Action item:
Each entry in the listing must be set down again word for word.

Working data:
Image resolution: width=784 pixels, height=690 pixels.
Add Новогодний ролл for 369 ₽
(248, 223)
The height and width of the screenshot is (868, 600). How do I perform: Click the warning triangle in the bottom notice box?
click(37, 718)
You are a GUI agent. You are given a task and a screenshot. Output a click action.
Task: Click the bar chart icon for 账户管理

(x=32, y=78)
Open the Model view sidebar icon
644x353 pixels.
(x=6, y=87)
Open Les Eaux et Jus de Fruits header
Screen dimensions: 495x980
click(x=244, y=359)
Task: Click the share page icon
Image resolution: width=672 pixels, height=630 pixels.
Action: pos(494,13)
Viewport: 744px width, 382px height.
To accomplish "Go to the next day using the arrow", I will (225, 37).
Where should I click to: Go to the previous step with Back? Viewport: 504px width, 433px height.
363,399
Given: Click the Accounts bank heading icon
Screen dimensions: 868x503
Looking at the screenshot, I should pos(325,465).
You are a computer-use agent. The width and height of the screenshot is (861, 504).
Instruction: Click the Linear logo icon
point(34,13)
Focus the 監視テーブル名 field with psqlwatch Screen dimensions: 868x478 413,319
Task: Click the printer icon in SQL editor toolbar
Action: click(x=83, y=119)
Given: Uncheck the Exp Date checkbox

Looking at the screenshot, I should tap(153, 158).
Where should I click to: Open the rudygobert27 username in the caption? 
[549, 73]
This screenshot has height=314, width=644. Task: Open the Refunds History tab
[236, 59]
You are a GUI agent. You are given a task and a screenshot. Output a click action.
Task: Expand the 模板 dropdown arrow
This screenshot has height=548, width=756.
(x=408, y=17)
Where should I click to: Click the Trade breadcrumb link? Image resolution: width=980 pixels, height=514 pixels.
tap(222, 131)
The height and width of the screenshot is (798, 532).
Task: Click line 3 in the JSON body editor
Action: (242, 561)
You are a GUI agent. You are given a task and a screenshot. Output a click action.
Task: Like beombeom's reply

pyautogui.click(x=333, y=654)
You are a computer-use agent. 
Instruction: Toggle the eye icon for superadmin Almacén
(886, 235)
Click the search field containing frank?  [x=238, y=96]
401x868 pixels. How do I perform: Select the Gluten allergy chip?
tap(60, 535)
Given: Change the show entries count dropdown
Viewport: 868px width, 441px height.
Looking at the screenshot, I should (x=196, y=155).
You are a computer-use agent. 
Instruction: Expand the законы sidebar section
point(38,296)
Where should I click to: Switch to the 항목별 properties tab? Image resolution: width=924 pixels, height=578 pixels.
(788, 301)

Output for this task:
Image resolution: width=784 pixels, height=690 pixels.
Add Новогодний ролл for 369 ₽
(248, 223)
The height and width of the screenshot is (868, 600). How do I perform: Click the warning triangle in the bottom notice box?
click(37, 718)
You are a GUI agent. You are given a task and a screenshot. Output a click action.
Task: Click the bar chart icon for 账户管理

(x=32, y=78)
Open the Model view sidebar icon
644x353 pixels.
(x=6, y=87)
Open Les Eaux et Jus de Fruits header
Screen dimensions: 495x980
click(x=244, y=359)
Task: Click the share page icon
Image resolution: width=672 pixels, height=630 pixels.
Action: pos(494,13)
Viewport: 744px width, 382px height.
To accomplish "Go to the next day using the arrow", I will (225, 37).
Where should I click to: Go to the previous step with Back? Viewport: 504px width, 433px height.
363,399
Given: Click the Accounts bank heading icon
Screen dimensions: 868x503
Looking at the screenshot, I should pos(325,465).
You are a computer-use agent. The width and height of the screenshot is (861, 504).
Instruction: Click the Linear logo icon
point(34,13)
Focus the 監視テーブル名 field with psqlwatch Screen dimensions: 868x478 413,319
Task: Click the printer icon in SQL editor toolbar
Action: click(x=83, y=119)
Given: Uncheck the Exp Date checkbox

Looking at the screenshot, I should tap(153, 158).
Where should I click to: Open the rudygobert27 username in the caption? 
[549, 73]
This screenshot has height=314, width=644. Task: Open the Refunds History tab
[236, 59]
You are a GUI agent. You are given a task and a screenshot. Output a click action.
Task: Expand the 模板 dropdown arrow
This screenshot has height=548, width=756.
(x=408, y=17)
Where should I click to: Click the Trade breadcrumb link? Image resolution: width=980 pixels, height=514 pixels.
tap(222, 131)
The height and width of the screenshot is (798, 532).
Task: Click line 3 in the JSON body editor
Action: (242, 561)
You are a GUI agent. You are given a task and a screenshot. Output a click action.
Task: Like beombeom's reply

pyautogui.click(x=333, y=654)
You are a computer-use agent. 
Instruction: Toggle the eye icon for superadmin Almacén
(886, 235)
Click the search field containing frank?  [x=238, y=96]
401x868 pixels. How do I perform: Select the Gluten allergy chip?
tap(60, 535)
Given: Change the show entries count dropdown
Viewport: 868px width, 441px height.
Looking at the screenshot, I should (x=196, y=155).
You are a computer-use agent. 
Instruction: Expand the законы sidebar section
point(38,296)
Where should I click to: Switch to the 항목별 properties tab? Image resolution: width=924 pixels, height=578 pixels.
(788, 301)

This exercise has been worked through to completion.